杖や十字架がその象徴だ。「ダンバラー」は家庭の平和と愛の神でもあり、栄達を願う時にのみ彼に祈る。
彼の第1の妻は「アイーダ」だ。
本来のフォン族の最高神のカップルはマウとリサだったから、まったく一致しない。
ヴードゥーで一番人気の女神は、聖母マリアに重ねられている「エルズーリー」だ。
彼女は性愛の女神だから、本当はマグダラのマリアに重ねるべきだろう。彼女へのラヴ・ソングはとても人気のある歌だ。
鉄神は「オグー」。
名前的にはヨルバ族の「オグン」とフォン族の「グー」の中間で、「オグー」にはフォン族の「グー」にあったような文化英雄としての姿はないようだ。
儀礼で最初に祀る仲介神は「レグバ」。
フォン族の「レグバ」と近い性質が残っている。
儀式で2番目に祀るのは「ロコ」。
知識と薬、そして植物の神で、様々なことを教えてくれるからだ。
海・水の神は「アグウェタロヨ」で、フォン族の「アグレケテ」に近い名前だ。
他に重要な神としては、貧者の神、体制批判の神、死神の「ゲデ」、やはり死神で医の神の「バロン」などだ。
ハイチでは秘密結社が多く存在していて、社会の重要な組織となっているのも特徴だ。
西アフリカでは秘密結社は、部族によって違いはあるが、ごくありふれた、社会を支える基本的な存在で、誰もが複数の結社に属していたりする。
といっても基本的には階層的に組織されて、霊的な知識と技術を順次伝授するという性質を持っている。
年令集団、職業集団なども秘密結社で、日本で言えば、PTAや労働組合、生協や生徒総会なんかが秘密結社になっているようなものだ。秘密結社という社会組織は、社会の集権的な組織化に対抗するところに意味があるのだろう。
ハイチの結社はマルーンの結社に由来し、国の組織やヴードゥーの教会組織とは異なるもう一つの組織だ。
それは、農民の良心による扶助・調停的な共同体であって、行政、司法、場合によっては軍事的な機能をはたしている。

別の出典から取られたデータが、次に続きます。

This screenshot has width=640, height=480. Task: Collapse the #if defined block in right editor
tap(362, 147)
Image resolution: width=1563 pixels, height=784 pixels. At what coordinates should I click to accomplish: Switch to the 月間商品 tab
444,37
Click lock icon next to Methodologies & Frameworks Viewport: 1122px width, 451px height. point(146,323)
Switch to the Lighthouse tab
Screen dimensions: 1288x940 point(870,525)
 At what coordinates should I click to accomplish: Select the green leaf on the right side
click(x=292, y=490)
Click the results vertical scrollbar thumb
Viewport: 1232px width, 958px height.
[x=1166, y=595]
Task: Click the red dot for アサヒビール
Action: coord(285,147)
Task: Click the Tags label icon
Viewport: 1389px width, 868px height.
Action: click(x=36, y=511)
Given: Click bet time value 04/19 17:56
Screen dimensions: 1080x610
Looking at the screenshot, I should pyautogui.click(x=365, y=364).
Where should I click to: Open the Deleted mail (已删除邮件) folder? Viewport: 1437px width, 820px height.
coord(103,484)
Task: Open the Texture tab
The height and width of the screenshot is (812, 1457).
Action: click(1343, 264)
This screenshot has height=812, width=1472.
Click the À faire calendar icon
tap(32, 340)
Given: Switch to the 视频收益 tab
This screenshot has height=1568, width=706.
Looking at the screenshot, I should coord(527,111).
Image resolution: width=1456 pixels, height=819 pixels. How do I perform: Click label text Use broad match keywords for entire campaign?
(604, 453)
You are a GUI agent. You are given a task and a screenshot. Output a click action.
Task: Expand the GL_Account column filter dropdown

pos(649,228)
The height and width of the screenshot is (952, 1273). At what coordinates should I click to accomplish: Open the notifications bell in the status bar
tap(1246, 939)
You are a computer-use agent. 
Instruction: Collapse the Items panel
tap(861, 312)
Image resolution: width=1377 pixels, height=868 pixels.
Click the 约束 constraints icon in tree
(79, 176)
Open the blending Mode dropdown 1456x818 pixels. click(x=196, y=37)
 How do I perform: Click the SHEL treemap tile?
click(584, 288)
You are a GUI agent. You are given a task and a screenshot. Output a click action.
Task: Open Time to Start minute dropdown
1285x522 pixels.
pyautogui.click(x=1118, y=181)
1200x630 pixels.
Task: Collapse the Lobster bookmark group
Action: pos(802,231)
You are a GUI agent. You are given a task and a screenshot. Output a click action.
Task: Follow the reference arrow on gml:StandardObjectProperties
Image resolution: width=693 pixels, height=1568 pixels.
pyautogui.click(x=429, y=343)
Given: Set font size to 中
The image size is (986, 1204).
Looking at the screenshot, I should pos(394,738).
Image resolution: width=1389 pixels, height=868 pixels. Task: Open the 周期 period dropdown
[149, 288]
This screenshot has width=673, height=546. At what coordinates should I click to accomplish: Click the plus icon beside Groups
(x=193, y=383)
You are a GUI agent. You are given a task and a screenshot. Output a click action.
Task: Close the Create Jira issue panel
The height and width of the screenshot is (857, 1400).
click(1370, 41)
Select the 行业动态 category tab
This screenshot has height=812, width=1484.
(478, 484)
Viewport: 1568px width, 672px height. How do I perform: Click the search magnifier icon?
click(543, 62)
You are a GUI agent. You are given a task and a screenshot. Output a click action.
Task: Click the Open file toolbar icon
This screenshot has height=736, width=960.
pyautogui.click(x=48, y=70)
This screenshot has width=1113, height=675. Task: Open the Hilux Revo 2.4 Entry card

ハイチの普通のタイプの秘密結社は「ビザンゴ」と呼ばれる。
フランスの政府機関を模した階級組織、棺を崇拝するといった特徴を持っている。
ビザンゴ結社は犯罪的な行為をなした人に対して、呪術的な側面をも含めて制裁を加える。
だから、「ビザンゴ」は「ペトロ」的だと言えるだろう。有名なゾンビは、フグ系の毒によって、一時的な仮死状態と恒久的な人格の破壊という刑罰を与えられた者だ。
ただ、この時、ゾンビの魂は抜き出されて捕まえられていると考えられている。
ヴードゥーの音楽は、豪華ブックレット付きの『Angels In The Mirror』(ellipsis art...)、『Rhythms Of Raoture: Sacred Musics Of HAitian Vodou』(SMITHSONIAN FOLKWAYS)、『Haitian Voodoo』(SOUNDS OF THE WORLD)などで聴ける。
『Rhythms Of Raoture』は純粋な儀式音楽だけでなく、ポピュラー・ミュージックよりのストリート系ア-ティストの作品まで視野に入れて編集されているのが特徴だ。
ストリート系のアーティストでは、ハイチのスーパー・グループBOUKMAN EKSPERYANSがハイチのストリート・ミュージックの「コンパ」にヴードゥーの思想・音楽を取り入れた。
91年にISLAND/ MANGOからリリースした1stアルバム『Vodou Adjae』は、タイトルにもヴードゥーを掲げている。ちなみに「ブークマン」という名前は、最初の独立運動を鼓舞した人物(ヴードゥーの祈祷師?)からきている。
クラブ系のサウンドでは、NYのスピリチゥアル・ハウス系プロデューサーのJEPHTE GUILLAUMEが、ヴードゥーのリズムを取り入れたハウス・ビートを作っている。
彼のヒット曲“Ibo Lele”はこのイボ族系の神をテーマにした曲だろう。